Questions About Real Estate: What Does Contingent Mean?

questions about real estate what does contingent mean

Searching for a home to buy can be difficult. What happens when you find the one, only to realize it is marked as contingent?

Questions About Real Estate: What Does Contingent Mean?

What does contingent mean? Can you still make an offer on the home? Or do you have to start your search over again? This guide explains what contingent means and the different types of contingent listings.

  • Contingent
  • Short sale contingent
  • Contingent probate
  • Continue to show
  • No show
  • With kick-out
  • With no kick-out


A home is contingent when a buyer has made an offer that has been accepted with contingencies. This means other things must happen before the sale goes through. There are several ways to decide if making an offer on a contingent home is worth it.

Short Sale Contingent

This means the lender is willing to accept less than the amount still owed on the mortgage. But, contrary to the name, it can be a long process. Short sale contingent means the seller has an offer but is still listing the property to get back up offers in case it falls through.

Contingent Probate

If a person dies without leaving their property to a designated beneficiary, the home is sold in probate court. The state takes over and administers the sale of the property. This is also a lengthy process and making an offer on this type of contingent listing could be futile.

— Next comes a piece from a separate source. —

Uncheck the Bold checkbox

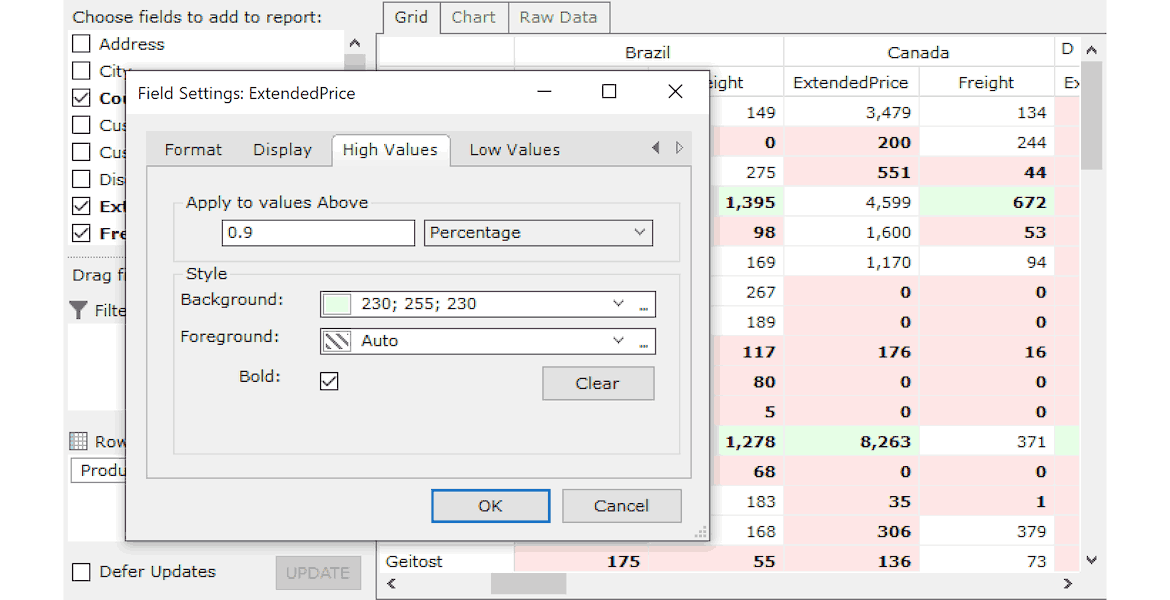(329, 381)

questions about real estate what does contingent mean_contingent probate

Continue to Show

This means the seller has accepted an offer but there are contingencies. Usually, this means the seller is eager to see if other “less contingent” offers are made.

No Show

No show means that the seller has received a solid offer and expects the sale to close. The property is no longer being shown to potential buyers.

With Kick-Out

This designation means the owner can still accept a different offer from a new buyer. Essentially, a new offer would “kick-out” the first buyer.

No Kick-Out

In this case, the seller can’t accept another buyer’s offer unless certain requirements are not satisfied with the first offer accepted.

Contingent deals fall apart for many reasons. If you fall in love with a house only to find out it is contingent, don’t give up. Make an offer on the listing. Typically, owners in a contingent status can still accept a backup offer. It’s important to realize that contingent deals can be complex, so you would benefit from the expertise of a real estate agent.